The exercise:
Please rewrite the data below with every "computer-use agent" changed to "desktop automation agent" and everything else left as it is.

Material for this exercise:
***
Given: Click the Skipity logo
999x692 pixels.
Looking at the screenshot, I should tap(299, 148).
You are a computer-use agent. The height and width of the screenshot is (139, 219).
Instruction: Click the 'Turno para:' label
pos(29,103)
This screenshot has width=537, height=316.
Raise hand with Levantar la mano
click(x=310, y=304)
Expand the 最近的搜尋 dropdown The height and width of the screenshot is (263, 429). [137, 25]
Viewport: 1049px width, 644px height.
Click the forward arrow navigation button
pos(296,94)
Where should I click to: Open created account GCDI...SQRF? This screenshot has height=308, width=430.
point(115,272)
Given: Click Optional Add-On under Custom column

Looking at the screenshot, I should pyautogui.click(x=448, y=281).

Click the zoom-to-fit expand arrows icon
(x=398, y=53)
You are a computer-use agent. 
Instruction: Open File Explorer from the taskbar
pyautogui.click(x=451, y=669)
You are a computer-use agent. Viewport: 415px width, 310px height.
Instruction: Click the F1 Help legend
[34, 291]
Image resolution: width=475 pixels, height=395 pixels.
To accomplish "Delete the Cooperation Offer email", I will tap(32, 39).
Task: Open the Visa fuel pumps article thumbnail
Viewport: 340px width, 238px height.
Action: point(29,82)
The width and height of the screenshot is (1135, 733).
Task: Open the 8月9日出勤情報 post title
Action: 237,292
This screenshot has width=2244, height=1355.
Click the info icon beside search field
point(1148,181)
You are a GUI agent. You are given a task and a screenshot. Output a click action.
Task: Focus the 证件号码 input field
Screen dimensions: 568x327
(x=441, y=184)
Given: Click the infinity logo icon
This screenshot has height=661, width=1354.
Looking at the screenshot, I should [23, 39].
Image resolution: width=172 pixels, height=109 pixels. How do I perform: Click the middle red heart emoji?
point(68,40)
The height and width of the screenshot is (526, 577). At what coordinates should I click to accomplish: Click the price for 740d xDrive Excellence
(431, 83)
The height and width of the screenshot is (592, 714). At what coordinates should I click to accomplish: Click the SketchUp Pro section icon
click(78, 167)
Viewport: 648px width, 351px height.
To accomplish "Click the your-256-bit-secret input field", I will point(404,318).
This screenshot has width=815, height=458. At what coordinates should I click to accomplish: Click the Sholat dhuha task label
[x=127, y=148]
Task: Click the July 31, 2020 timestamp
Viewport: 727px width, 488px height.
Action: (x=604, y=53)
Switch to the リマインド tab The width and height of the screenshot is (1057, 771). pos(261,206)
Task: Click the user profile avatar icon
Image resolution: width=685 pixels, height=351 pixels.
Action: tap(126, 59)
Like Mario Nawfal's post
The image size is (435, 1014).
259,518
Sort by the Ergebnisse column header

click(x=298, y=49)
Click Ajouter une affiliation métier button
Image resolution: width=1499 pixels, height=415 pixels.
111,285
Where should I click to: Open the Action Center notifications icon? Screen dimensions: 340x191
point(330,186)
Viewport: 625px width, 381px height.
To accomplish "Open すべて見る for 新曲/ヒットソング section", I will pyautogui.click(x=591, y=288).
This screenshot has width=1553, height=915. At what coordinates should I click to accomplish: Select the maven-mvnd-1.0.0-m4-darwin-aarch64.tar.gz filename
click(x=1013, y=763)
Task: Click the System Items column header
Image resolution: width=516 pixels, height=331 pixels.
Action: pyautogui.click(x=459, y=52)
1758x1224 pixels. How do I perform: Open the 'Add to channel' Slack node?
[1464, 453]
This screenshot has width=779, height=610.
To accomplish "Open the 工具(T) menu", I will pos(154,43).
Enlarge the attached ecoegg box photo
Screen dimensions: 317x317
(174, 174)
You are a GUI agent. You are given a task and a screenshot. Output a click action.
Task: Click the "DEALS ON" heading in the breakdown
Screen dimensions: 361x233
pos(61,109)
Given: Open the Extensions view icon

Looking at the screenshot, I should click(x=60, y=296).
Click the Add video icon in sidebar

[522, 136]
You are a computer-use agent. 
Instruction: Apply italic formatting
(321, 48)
***
Solved problem:
Given: Click the Skipity logo
999x692 pixels.
Looking at the screenshot, I should tap(299, 148).
You are a desktop automation agent. The height and width of the screenshot is (139, 219).
Instruction: Click the 'Turno para:' label
pos(29,103)
This screenshot has width=537, height=316.
Raise hand with Levantar la mano
click(x=310, y=304)
Expand the 最近的搜尋 dropdown The height and width of the screenshot is (263, 429). [137, 25]
Viewport: 1049px width, 644px height.
Click the forward arrow navigation button
pos(296,94)
Where should I click to: Open created account GCDI...SQRF? This screenshot has height=308, width=430.
point(115,272)
Given: Click Optional Add-On under Custom column

Looking at the screenshot, I should pyautogui.click(x=448, y=281).

Click the zoom-to-fit expand arrows icon
(x=398, y=53)
You are a desktop automation agent. 
Instruction: Open File Explorer from the taskbar
pyautogui.click(x=451, y=669)
You are a desktop automation agent. Viewport: 415px width, 310px height.
Instruction: Click the F1 Help legend
[34, 291]
Image resolution: width=475 pixels, height=395 pixels.
To accomplish "Delete the Cooperation Offer email", I will tap(32, 39).
Task: Open the Visa fuel pumps article thumbnail
Viewport: 340px width, 238px height.
Action: point(29,82)
The width and height of the screenshot is (1135, 733).
Task: Open the 8月9日出勤情報 post title
Action: 237,292
This screenshot has width=2244, height=1355.
Click the info icon beside search field
point(1148,181)
You are a GUI agent. You are given a task and a screenshot. Output a click action.
Task: Focus the 证件号码 input field
Screen dimensions: 568x327
(x=441, y=184)
Given: Click the infinity logo icon
This screenshot has height=661, width=1354.
Looking at the screenshot, I should [23, 39].
Image resolution: width=172 pixels, height=109 pixels. How do I perform: Click the middle red heart emoji?
point(68,40)
The height and width of the screenshot is (526, 577). At what coordinates should I click to accomplish: Click the price for 740d xDrive Excellence
(431, 83)
The height and width of the screenshot is (592, 714). At what coordinates should I click to accomplish: Click the SketchUp Pro section icon
click(78, 167)
Viewport: 648px width, 351px height.
To accomplish "Click the your-256-bit-secret input field", I will point(404,318).
This screenshot has width=815, height=458. At what coordinates should I click to accomplish: Click the Sholat dhuha task label
[x=127, y=148]
Task: Click the July 31, 2020 timestamp
Viewport: 727px width, 488px height.
Action: (x=604, y=53)
Switch to the リマインド tab The width and height of the screenshot is (1057, 771). pos(261,206)
Task: Click the user profile avatar icon
Image resolution: width=685 pixels, height=351 pixels.
Action: tap(126, 59)
Like Mario Nawfal's post
The image size is (435, 1014).
259,518
Sort by the Ergebnisse column header

click(x=298, y=49)
Click Ajouter une affiliation métier button
Image resolution: width=1499 pixels, height=415 pixels.
111,285
Where should I click to: Open the Action Center notifications icon? Screen dimensions: 340x191
point(330,186)
Viewport: 625px width, 381px height.
To accomplish "Open すべて見る for 新曲/ヒットソング section", I will pyautogui.click(x=591, y=288).
This screenshot has width=1553, height=915. At what coordinates should I click to accomplish: Select the maven-mvnd-1.0.0-m4-darwin-aarch64.tar.gz filename
click(x=1013, y=763)
Task: Click the System Items column header
Image resolution: width=516 pixels, height=331 pixels.
Action: pyautogui.click(x=459, y=52)
1758x1224 pixels. How do I perform: Open the 'Add to channel' Slack node?
[1464, 453]
This screenshot has width=779, height=610.
To accomplish "Open the 工具(T) menu", I will pos(154,43).
Enlarge the attached ecoegg box photo
Screen dimensions: 317x317
(174, 174)
You are a GUI agent. You are given a task and a screenshot. Output a click action.
Task: Click the "DEALS ON" heading in the breakdown
Screen dimensions: 361x233
pos(61,109)
Given: Open the Extensions view icon

Looking at the screenshot, I should click(x=60, y=296).
Click the Add video icon in sidebar

[522, 136]
You are a desktop automation agent. 
Instruction: Apply italic formatting
(321, 48)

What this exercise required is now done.